Regarding public finances, the budget deficit should improve in the WAEMU economic region in 2023. The improvement will come from implementing reforms to mobilise tax revenue and rationalise public spending. The Union’s overall budget deficit to GDP would drop from 5.5 in 2021 to 6.0 per cent in 2022.
Fiscal consolidation in the Union should begin in 2023, when the budget deficit would represent 4.9 per cent of GDP. In connection with this improvement in the budget deficit, the debt ratio of the Union would stand at 50.9 per cent in 2023, down by 2.1 compared to 2022.
Foreign trade in WAEMU
WAEMU’s foreign trade would gradually consolidate the surplus in the overall balance of payments. This represents an overall increase from $771.8 million (475.7 billion XOF) in 2021 to $406 million (250.2 billion XOF) in 2022 before reaching XOF 1 017.6 billion in 2023.

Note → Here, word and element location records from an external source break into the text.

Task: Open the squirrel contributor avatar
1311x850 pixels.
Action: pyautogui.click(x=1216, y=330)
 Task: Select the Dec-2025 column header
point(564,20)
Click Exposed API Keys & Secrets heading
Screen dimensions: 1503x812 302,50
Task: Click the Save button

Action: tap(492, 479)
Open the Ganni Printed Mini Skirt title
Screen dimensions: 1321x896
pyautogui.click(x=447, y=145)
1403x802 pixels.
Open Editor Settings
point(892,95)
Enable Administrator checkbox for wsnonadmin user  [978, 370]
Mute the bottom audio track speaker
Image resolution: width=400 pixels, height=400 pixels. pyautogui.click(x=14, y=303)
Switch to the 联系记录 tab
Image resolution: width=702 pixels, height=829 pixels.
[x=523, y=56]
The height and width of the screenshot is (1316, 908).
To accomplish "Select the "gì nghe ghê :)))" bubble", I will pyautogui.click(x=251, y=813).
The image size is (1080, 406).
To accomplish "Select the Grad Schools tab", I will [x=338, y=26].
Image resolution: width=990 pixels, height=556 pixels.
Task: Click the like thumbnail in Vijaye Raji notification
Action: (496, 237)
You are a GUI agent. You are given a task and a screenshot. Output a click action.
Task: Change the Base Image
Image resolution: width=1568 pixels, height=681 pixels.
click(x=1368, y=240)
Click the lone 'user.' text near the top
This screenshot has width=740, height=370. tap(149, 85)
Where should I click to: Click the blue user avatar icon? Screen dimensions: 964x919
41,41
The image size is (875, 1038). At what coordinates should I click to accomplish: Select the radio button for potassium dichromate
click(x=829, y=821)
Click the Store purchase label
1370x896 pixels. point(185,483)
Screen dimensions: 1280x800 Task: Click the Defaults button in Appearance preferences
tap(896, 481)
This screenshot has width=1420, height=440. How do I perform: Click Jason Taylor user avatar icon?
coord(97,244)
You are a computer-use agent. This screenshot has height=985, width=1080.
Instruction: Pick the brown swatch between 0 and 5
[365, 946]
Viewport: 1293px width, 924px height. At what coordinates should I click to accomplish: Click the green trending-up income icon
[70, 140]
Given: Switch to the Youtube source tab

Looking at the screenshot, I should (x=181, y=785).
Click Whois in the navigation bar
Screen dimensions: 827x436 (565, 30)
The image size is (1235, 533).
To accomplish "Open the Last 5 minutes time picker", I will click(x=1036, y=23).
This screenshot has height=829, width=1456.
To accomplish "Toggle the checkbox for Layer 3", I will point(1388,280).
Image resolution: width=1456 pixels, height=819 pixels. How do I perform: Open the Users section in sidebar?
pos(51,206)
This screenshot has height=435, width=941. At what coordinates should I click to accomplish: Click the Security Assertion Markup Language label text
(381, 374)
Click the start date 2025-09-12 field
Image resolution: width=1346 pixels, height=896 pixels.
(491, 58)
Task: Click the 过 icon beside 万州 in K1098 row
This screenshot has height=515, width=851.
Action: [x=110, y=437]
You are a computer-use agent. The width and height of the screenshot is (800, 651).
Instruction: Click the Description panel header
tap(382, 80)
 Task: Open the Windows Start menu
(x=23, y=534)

This consolidation of the surplus of the overall balance of the payment balances would be attributable to the continuous improvement of the positive balance of the financial account combined with a reduction of the deficit of the current account. It represents 4.7 per cent of GDP in 2023 after 6.8 per cent and 5.8 per cent, respectively, in 2022 and 2021.
This reduction in the current account deficit in 2023 would occur in a context marked by a significant increase in the volume of oil exports and a slowdown in imports of services as well as capital and intermediate goods from Niger and Senegal, which would be in the oil and gas production phase.